El increíble hombre normal acaba de repudiar al Tripartito, bienamado hijo putativo hasta hace apenas cinco minutos, con el estupefaciente argumento de que no modificará "sus principios a cambio de ser investido". Una renuncia aparente al marxismo que siempre ha inspirado la praxis del PSC, el de Groucho –"Estos son mis principios. Si no le gustan, tengo otros"–, que llama a alguna perplejidad lógica. Pues, si José Montilla se dice incapaz de prostituir sus muy hondas convicciones conchabándose con ERC y los restos del PSUC, ¿nos está confesando que pasó por encima de ellas hace cuatro años a cambio del poder, como bien le han recordado en El País?
A fin de cuentas, Puigcercós y su tropa resultaban ser tan arriscados irredentistas entonces como hoy. Y otro tanto procede certificar de Iniciativa, la tercera pata del banco.
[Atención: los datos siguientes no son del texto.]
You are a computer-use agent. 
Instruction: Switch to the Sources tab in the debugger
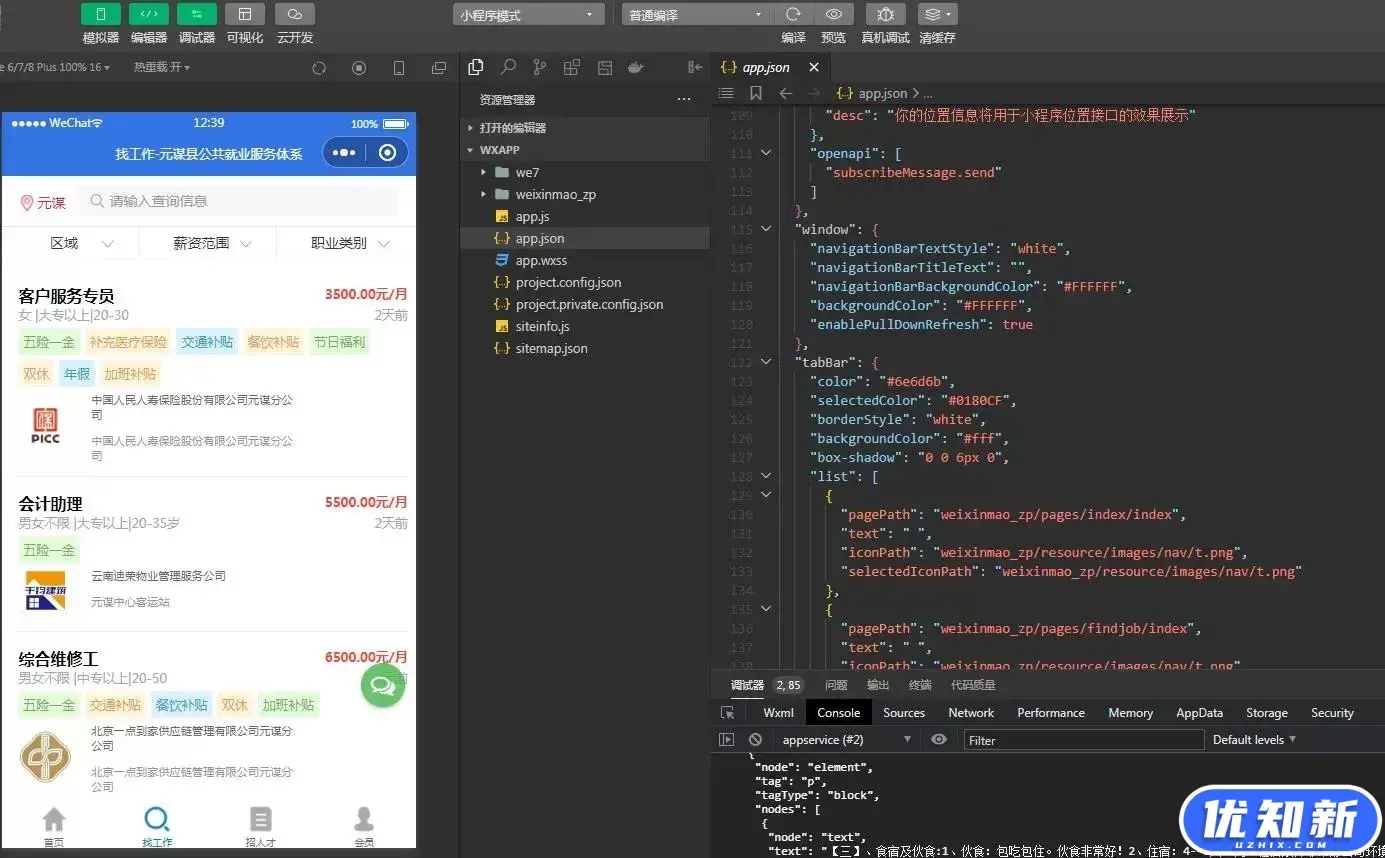coord(903,713)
Aunque, contorsiones retóricas al margen, la razón de tan repentina liturgia fúnebre obedece a una causa de lo más prosaico: la consabida de la zorra que pretende verdes las uvas cuando le resultan inalcanzables en la parra. Y es que la debacle de la izquierda nacionalista, o sea de la izquierda toda, podría alcanzar dimensiones apocalípticas el próximo 28 de noviembre. La suya es la crónica de un desastre anunciado tras el que se esconde una paradoja desconcertante, a saber, la causa última de su fracaso no será otra que su propio éxito.
Repárese al respecto en que los socialistas han logrado en seis años al frente de la Generalidad lo que no consiguió Pujol durante casi un cuarto de siglo: legitimar socialmente el independentismo e integrarlo en el canon de la corrección política. Así, el viejo tabú secular del catalanismo, la separación de España que yace implícita en su doctrina, merced a Montilla se ha convertido una convención civil de buen tono, otro sobreentendido más, como ser del Barça, gustar de los "calçots" a la brasa o comprar libros de Andreu Buenafuente por San Jordi. Que de ahí el colapso electoral de la Esquerra, ése que le auguran todos los sondeos. Nada extraño si se repara en que ha sido desposeída de su principal seña de identidad, si no la única: el monopolio de la retórica secesionista, ahora prosaico lugar común del discurso público. De tales principios, tales finales.